Stored records:

┌──

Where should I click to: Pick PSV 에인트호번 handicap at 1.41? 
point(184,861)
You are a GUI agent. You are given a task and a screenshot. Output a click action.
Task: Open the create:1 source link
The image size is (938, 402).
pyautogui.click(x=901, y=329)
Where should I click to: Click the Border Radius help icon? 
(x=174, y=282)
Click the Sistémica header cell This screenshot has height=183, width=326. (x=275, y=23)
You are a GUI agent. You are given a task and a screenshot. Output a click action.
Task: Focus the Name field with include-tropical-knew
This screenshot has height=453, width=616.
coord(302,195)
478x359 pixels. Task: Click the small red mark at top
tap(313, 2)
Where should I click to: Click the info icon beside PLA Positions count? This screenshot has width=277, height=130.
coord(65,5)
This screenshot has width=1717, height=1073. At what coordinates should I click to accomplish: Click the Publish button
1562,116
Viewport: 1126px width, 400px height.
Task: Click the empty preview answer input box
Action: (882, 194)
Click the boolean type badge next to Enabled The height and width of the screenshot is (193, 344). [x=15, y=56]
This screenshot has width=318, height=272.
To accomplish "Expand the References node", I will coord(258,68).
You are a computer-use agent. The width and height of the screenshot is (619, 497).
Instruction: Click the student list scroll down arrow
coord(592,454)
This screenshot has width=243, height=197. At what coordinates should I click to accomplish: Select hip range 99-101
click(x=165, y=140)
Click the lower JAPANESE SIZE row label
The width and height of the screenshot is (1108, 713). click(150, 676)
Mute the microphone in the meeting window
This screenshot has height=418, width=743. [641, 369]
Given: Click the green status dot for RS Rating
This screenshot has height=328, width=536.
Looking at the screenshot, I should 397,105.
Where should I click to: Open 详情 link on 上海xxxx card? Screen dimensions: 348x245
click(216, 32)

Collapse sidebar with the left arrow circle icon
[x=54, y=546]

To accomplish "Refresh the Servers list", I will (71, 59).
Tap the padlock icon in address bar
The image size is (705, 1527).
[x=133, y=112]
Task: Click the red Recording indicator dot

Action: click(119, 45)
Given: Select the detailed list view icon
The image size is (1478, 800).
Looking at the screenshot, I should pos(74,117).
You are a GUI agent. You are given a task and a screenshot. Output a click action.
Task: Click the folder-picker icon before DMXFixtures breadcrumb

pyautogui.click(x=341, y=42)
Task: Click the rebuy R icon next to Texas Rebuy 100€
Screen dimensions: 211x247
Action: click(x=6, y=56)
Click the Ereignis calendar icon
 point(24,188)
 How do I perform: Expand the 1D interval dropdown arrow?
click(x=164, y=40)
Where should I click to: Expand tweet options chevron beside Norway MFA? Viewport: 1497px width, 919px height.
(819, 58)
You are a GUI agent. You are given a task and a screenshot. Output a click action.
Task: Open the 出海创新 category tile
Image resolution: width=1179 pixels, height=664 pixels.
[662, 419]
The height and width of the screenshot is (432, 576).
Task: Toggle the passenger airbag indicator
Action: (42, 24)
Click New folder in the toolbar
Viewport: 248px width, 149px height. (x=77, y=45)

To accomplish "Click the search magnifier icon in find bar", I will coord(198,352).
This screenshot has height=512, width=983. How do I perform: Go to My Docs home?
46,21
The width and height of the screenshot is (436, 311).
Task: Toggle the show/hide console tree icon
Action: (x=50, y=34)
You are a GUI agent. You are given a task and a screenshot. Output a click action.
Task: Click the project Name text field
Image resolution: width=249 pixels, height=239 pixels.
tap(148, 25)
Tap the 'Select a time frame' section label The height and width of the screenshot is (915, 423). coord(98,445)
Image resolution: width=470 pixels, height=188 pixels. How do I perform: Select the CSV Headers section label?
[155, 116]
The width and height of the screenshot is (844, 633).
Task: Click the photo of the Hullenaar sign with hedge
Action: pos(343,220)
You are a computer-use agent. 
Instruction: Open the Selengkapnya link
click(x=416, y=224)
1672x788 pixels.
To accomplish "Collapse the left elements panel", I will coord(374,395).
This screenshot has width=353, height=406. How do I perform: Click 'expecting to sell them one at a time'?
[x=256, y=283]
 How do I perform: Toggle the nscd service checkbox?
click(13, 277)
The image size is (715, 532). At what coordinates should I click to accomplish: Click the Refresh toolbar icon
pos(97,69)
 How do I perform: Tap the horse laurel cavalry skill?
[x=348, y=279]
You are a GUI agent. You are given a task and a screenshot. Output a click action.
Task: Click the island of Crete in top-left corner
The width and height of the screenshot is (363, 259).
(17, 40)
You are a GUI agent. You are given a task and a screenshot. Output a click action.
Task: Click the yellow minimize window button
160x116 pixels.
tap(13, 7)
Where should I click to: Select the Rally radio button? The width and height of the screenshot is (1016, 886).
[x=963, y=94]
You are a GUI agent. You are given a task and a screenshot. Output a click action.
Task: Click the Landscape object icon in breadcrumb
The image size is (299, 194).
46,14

└──

What to do: Reproduce all of the records precisely. No word may differ.

Answer below:
Where should I click to: Pick PSV 에인트호번 handicap at 1.41? 
point(184,861)
You are a GUI agent. You are given a task and a screenshot. Output a click action.
Task: Open the create:1 source link
The image size is (938, 402).
pyautogui.click(x=901, y=329)
Where should I click to: Click the Border Radius help icon? 
(x=174, y=282)
Click the Sistémica header cell This screenshot has height=183, width=326. (x=275, y=23)
You are a GUI agent. You are given a task and a screenshot. Output a click action.
Task: Focus the Name field with include-tropical-knew
This screenshot has height=453, width=616.
coord(302,195)
478x359 pixels. Task: Click the small red mark at top
tap(313, 2)
Where should I click to: Click the info icon beside PLA Positions count? This screenshot has width=277, height=130.
coord(65,5)
This screenshot has width=1717, height=1073. At what coordinates should I click to accomplish: Click the Publish button
1562,116
Viewport: 1126px width, 400px height.
Task: Click the empty preview answer input box
Action: (882, 194)
Click the boolean type badge next to Enabled The height and width of the screenshot is (193, 344). [x=15, y=56]
This screenshot has width=318, height=272.
To accomplish "Expand the References node", I will coord(258,68).
You are a computer-use agent. The width and height of the screenshot is (619, 497).
Instruction: Click the student list scroll down arrow
coord(592,454)
This screenshot has width=243, height=197. At what coordinates should I click to accomplish: Select hip range 99-101
click(x=165, y=140)
Click the lower JAPANESE SIZE row label
The width and height of the screenshot is (1108, 713). click(150, 676)
Mute the microphone in the meeting window
This screenshot has height=418, width=743. [641, 369]
Given: Click the green status dot for RS Rating
This screenshot has height=328, width=536.
Looking at the screenshot, I should 397,105.
Where should I click to: Open 详情 link on 上海xxxx card? Screen dimensions: 348x245
click(216, 32)

Collapse sidebar with the left arrow circle icon
[x=54, y=546]

To accomplish "Refresh the Servers list", I will (71, 59).
Tap the padlock icon in address bar
The image size is (705, 1527).
[x=133, y=112]
Task: Click the red Recording indicator dot

Action: click(119, 45)
Given: Select the detailed list view icon
The image size is (1478, 800).
Looking at the screenshot, I should pos(74,117).
You are a GUI agent. You are given a task and a screenshot. Output a click action.
Task: Click the folder-picker icon before DMXFixtures breadcrumb

pyautogui.click(x=341, y=42)
Task: Click the rebuy R icon next to Texas Rebuy 100€
Screen dimensions: 211x247
Action: click(x=6, y=56)
Click the Ereignis calendar icon
 point(24,188)
 How do I perform: Expand the 1D interval dropdown arrow?
click(x=164, y=40)
Where should I click to: Expand tweet options chevron beside Norway MFA? Viewport: 1497px width, 919px height.
(819, 58)
You are a GUI agent. You are given a task and a screenshot. Output a click action.
Task: Open the 出海创新 category tile
Image resolution: width=1179 pixels, height=664 pixels.
[662, 419]
The height and width of the screenshot is (432, 576).
Task: Toggle the passenger airbag indicator
Action: (42, 24)
Click New folder in the toolbar
Viewport: 248px width, 149px height. (x=77, y=45)

To accomplish "Click the search magnifier icon in find bar", I will coord(198,352).
This screenshot has height=512, width=983. How do I perform: Go to My Docs home?
46,21
The width and height of the screenshot is (436, 311).
Task: Toggle the show/hide console tree icon
Action: (x=50, y=34)
You are a GUI agent. You are given a task and a screenshot. Output a click action.
Task: Click the project Name text field
Image resolution: width=249 pixels, height=239 pixels.
tap(148, 25)
Tap the 'Select a time frame' section label The height and width of the screenshot is (915, 423). coord(98,445)
Image resolution: width=470 pixels, height=188 pixels. How do I perform: Select the CSV Headers section label?
[155, 116]
The width and height of the screenshot is (844, 633).
Task: Click the photo of the Hullenaar sign with hedge
Action: pos(343,220)
You are a computer-use agent. 
Instruction: Open the Selengkapnya link
click(x=416, y=224)
1672x788 pixels.
To accomplish "Collapse the left elements panel", I will coord(374,395).
This screenshot has width=353, height=406. How do I perform: Click 'expecting to sell them one at a time'?
[x=256, y=283]
 How do I perform: Toggle the nscd service checkbox?
click(13, 277)
The image size is (715, 532). At what coordinates should I click to accomplish: Click the Refresh toolbar icon
pos(97,69)
 How do I perform: Tap the horse laurel cavalry skill?
[x=348, y=279]
You are a GUI agent. You are given a task and a screenshot. Output a click action.
Task: Click the island of Crete in top-left corner
The width and height of the screenshot is (363, 259).
(17, 40)
You are a GUI agent. You are given a task and a screenshot. Output a click action.
Task: Click the yellow minimize window button
160x116 pixels.
tap(13, 7)
Where should I click to: Select the Rally radio button? The width and height of the screenshot is (1016, 886).
[x=963, y=94]
You are a GUI agent. You are given a task and a screenshot. Output a click action.
Task: Click the Landscape object icon in breadcrumb
The image size is (299, 194).
46,14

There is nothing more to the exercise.